### Page
----------------------------------------

Sherry, I asked for a me sized chain saw but Dan gave me an emphatic no. :) He has a very healthy respect for chain saws and for trees. He almost cut his toe off once, not from carelessness, but from a freak bounce of the chainsaw off a branch. There's no way to predict what can happen! (IOW, do be careful!)

Practical Parsimony said...

Never pay anyone to cut and carry off an oak or hickory. Those people resell to bbq joints. Advertise for someone to cut it for the wood. Lots of bbq joints have people they can send, not employees, just their suppliers.

Ask me how I know.

The Stay @ Home-Gardener said...

Ehrm, Timber..... :)

Leigh said...

Linda, I agree. The two times we've hired someone to limb trees, we kept the wood!

We're not actually looking to have someone take down those 2 acres of trees. Dan did talk to a couple of professionals, but for reasons mentioned above comments, we're leaving as is for the moment.

----------------------------------------

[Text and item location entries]
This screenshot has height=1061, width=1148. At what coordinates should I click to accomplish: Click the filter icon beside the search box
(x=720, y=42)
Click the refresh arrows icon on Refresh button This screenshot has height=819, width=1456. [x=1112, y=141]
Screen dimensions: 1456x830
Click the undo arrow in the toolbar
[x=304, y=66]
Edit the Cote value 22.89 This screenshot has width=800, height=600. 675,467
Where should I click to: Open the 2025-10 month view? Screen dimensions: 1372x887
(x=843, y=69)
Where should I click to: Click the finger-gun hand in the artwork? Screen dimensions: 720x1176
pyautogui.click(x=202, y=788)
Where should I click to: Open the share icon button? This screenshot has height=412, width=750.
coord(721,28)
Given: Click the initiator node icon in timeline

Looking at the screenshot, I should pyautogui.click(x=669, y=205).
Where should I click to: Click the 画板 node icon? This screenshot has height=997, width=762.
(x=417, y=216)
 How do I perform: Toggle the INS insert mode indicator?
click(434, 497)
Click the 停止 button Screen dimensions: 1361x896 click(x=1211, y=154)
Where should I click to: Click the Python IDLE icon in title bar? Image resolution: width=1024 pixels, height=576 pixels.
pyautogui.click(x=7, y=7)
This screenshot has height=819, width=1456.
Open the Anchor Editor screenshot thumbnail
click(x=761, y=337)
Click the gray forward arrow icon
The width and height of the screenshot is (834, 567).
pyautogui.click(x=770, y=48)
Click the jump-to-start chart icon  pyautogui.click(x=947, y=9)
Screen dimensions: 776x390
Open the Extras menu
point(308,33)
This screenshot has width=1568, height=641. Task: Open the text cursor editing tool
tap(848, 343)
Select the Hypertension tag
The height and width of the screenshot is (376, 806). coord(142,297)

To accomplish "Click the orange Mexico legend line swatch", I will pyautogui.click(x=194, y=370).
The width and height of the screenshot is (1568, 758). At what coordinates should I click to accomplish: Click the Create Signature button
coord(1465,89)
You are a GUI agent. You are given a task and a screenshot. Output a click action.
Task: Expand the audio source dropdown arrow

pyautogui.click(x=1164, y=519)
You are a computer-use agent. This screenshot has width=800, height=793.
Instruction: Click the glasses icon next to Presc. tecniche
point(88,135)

----------------------------------------

### Given task 1
List every commenter name in the comment thread that is followed by "said...".
### Given task 2
Recast the records as a numbered list, running from the first line of the records up to and including the line that contains "(x=843, y=69)", and leave out any blank lines.

### Written answer 1
1. Practical Parsimony
2. The Stay @ Home-Gardener
3. Leigh

### Written answer 2
1. This screenshot has height=1061, width=1148. At what coordinates should I click to accomplish: Click the filter icon beside the search box
2. (x=720, y=42)
3. Click the refresh arrows icon on Refresh button This screenshot has height=819, width=1456. [x=1112, y=141]
4. Screen dimensions: 1456x830
5. Click the undo arrow in the toolbar
6. [x=304, y=66]
7. Edit the Cote value 22.89 This screenshot has width=800, height=600. 675,467
8. Where should I click to: Open the 2025-10 month view? Screen dimensions: 1372x887
9. (x=843, y=69)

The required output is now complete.